You can't compare the accuracy of speech recognition to LLM task completion rate...

HarHarVeryFunny · on March 13, 2024

Sure, and no doubt people paying for speech recognition 25 years ago were finding uses for it too. It depends on your use case.

A 13% success rate is both wildly impressive and also WAY below the level where I would personally find something like this useful. I can't even see reaching for a tool that I knew would fail 90% of the time, unless I was desperate and out of ideas.

falcor84 · on March 14, 2024

I disagree. I think about this a bit as having a developer intern, on whom I can't rely to take much of a workload, and definitely nothing on the critical path, but I could say to them "Take a look at these particular well-defined tasks on the backlog and see which ones you could make some progress on" - I feel there's good value in that.

And the nice thing about an AI here is that I think it will actually find a different subset of these tasks to be easy than a human would.

HarHarVeryFunny · on March 14, 2024

Yeah, but a developer intern already has human-level AGI to support the on-the-job developer training you are going to help give them. Any LLM available today, or probably in next 5-10 years for that matter, has neither AGI nor the ability to learn on the job.
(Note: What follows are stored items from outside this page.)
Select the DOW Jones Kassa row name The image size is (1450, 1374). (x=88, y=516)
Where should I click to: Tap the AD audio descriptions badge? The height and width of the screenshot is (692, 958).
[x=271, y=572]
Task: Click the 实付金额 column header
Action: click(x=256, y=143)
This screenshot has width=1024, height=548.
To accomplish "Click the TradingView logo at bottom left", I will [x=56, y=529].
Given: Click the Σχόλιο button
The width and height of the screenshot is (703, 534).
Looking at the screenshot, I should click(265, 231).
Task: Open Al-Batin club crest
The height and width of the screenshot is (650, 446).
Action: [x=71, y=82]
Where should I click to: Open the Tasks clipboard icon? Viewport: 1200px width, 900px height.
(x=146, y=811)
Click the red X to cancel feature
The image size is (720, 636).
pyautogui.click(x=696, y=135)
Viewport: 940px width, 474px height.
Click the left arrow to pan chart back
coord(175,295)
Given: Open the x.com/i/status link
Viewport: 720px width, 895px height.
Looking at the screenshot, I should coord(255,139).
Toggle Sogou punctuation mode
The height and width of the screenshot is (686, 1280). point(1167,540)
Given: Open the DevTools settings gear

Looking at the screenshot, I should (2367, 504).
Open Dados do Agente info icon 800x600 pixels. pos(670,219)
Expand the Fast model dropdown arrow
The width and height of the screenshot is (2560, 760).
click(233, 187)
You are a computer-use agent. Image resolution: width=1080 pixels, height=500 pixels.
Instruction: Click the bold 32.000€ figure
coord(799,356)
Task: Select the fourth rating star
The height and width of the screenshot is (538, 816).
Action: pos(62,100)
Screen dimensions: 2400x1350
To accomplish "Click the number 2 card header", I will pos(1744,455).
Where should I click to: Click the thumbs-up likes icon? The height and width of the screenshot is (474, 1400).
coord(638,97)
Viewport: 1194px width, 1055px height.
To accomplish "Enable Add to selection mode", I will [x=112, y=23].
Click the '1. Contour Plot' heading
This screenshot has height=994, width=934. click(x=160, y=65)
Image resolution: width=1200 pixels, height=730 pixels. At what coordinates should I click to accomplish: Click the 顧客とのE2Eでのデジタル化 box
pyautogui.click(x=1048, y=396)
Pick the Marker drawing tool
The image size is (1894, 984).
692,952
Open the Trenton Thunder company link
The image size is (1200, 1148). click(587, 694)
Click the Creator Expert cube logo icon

My experience of working with interns, or low-skill developers, is that the benefit normally flows one way. You are taking time out from completing the project to help them learn. Someone/something of low capability isn't going to be relieving you of the large or complex tasks that would actually be useful, and be a time saver - they are going to try to do the small/simple tasks you could have breezed through, and suck up a lot of your time having to find out and explain to them how they messed up. Of course Devin doesn't even have online learning, so he'd be making the same mistakes over and over.

oytis · on March 13, 2024

> A nearly-there yet incomplete solution to a Github issue is still valuable to an engineer who knows how to debug it.

Not sure if I can agree. There would definitely be a value in looking at what libraries the solution uses, but otherwise it may be easier to write it oneself, especially when the mistakes are not humanlike.